More episodes of a major primetime comedy TV series, “PEPs” (a French acronym for “parents, students and teachers”) will lense at the Epinay Studios in 2014. The studios are also in advanced negotiations for a major international production.
Founded in 1907 by film lab and production company Eclair, the studios have been viewed for decades as the sanctuary of French cinema having played host to giants of French and European cinema, such as Marcel Carne, Jean Renoir, Milos Forman and Bertrand Blier, and to productions such as “Moonraker”, “Ronin”, “Asterix and Obelix: Mission Cleopatra”.
The studios are under new management since July 2009, when Eclair sold the site to French production services company TSF, run by Thierry de Segonzac, who is also prexy of French technicians union, FICAM.
TSF is one of the largest operators in the French production services market, whose main business includes camera and lighting hire.
Integration within the group has offered new synergies; Epinay Studios represents around 4%-5% of TSF’s global annual turnover.
Recent major productions at Epinay Studios include Michael Haneke’s Palme d’Or winner, “Amour”, Pascale Ferran’s “Bird People,” and Laurent Tirard’s “Les vacances du Petit Nicolas”.
In 2013 the studios also hosted part of Lasse Hallstrom’s “The Hundred Foot Journey,” that divided its shoot between Epinay Studios and the Paris Studios.
Both Epinay Studios and Paris Studios are located in the Paris Saint Denis region, three miles from each other.
Epinay has four studios, including its famous 16,145 sq. ft. “F” stage, plus 8,600 sq. ft.stages and one 2,150 sq. ft. stage.
The studios were sold to TSF after experiencing a major crisis in 2008 due to a conjunction of factors.
Eclair approved a divestment strategy in the wake of the global economic crisis and falling levels of film laboratory work.
At the same time, Luc Besson, one of the studios’ main clients, inked a deal with competitor Euro Media Group, and withdrew his productions from the site, thus causing a sudden drop in occupation of the facilities.
TSF’s commercial executive, Eric Moreau, considered that under new management the studios have succeeded in rebuilding a viable level of business but believes that demand for studios in France overall has recorded a downward trend over the past five years.
Epinay Studios hosted five feature films in 2013, but Moreau noted that the number of studio shoot days per production has fallen – now standing at only around five studio days per film (plus a further one-to-two months of set building).

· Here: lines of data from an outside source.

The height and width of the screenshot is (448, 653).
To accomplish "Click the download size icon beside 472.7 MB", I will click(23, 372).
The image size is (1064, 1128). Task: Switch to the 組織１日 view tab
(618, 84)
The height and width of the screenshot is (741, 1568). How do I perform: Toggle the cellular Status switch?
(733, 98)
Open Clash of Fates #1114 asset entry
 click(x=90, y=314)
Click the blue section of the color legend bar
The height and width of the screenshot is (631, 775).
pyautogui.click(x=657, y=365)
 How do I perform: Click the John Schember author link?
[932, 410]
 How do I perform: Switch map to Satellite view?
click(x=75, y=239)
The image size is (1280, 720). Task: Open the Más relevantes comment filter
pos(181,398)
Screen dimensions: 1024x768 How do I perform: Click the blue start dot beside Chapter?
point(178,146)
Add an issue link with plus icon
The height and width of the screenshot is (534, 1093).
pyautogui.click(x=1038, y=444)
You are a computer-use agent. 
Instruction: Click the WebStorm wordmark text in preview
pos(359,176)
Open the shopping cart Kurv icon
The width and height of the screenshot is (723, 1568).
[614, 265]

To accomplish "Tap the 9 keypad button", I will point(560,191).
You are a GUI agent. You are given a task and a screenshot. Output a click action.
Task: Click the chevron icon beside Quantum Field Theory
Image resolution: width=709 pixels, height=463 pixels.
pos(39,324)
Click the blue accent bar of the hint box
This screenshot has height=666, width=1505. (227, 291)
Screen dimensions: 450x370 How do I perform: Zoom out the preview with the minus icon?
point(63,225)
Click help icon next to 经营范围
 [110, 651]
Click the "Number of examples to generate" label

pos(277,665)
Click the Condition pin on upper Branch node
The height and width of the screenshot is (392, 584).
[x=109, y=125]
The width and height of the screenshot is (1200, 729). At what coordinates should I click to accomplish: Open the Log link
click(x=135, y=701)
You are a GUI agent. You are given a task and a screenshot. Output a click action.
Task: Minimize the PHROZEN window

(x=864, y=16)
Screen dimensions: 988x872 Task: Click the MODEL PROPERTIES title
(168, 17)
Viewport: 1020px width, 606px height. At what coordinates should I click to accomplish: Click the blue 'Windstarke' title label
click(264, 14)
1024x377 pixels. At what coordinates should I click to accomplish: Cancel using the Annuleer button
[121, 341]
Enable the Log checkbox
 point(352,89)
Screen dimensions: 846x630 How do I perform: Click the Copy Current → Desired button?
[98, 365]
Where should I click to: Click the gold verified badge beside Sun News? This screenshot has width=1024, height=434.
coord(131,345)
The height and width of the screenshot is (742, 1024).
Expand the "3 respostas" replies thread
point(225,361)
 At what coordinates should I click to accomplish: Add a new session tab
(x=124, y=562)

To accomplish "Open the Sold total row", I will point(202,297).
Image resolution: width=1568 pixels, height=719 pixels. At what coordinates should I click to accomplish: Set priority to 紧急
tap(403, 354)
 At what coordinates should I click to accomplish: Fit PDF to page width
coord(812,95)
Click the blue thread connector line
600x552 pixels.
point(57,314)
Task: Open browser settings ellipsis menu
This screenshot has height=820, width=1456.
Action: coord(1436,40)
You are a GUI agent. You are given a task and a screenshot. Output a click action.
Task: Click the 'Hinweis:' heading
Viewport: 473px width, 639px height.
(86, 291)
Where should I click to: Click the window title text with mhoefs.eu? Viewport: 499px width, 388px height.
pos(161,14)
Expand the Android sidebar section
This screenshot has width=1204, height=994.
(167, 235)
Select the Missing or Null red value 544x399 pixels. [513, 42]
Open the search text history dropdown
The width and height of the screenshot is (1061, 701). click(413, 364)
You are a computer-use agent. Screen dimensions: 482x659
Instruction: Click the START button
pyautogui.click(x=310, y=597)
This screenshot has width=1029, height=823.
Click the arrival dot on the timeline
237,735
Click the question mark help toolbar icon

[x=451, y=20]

This is partly due to directors desire to shoot in exteriors, Moreau argued.
He emphasized the importance of green-screening techniques that have helped cater to this aesthetic goal within traditional studio space.
On “Amour”, Epinay created the film’s main apartment set at the centre of the main “F” sound stage, then used green screens to simulate the street action beyond, thus generating the “real-life” feel sought by Michael Haneke.
Even Epinay’s smallest, 2,150 sq. ft., studio, equipped with a cyclorama, has been used on feature shoots using green screens.
In 2014, Moreau expects a rise in both international shoots and also French productions since the latter are cutting back on runaway shoots, due to a revamped domestic tax rebate scheme.
One example is the Laurent Tirard’s “Nicholas on Holiday,” based on the children’s books by “Asterix”-scribe Rene Goscinny, which lensed in the studio in 2013.
The first film, 2009’s “Little Nicholas,” was shot in Belgium, tapping into its tax rebate scheme. For the sequel, however, the producers decided to shoot in France, and brought the sets used on the first film with them. It will be released in France in summer 2014.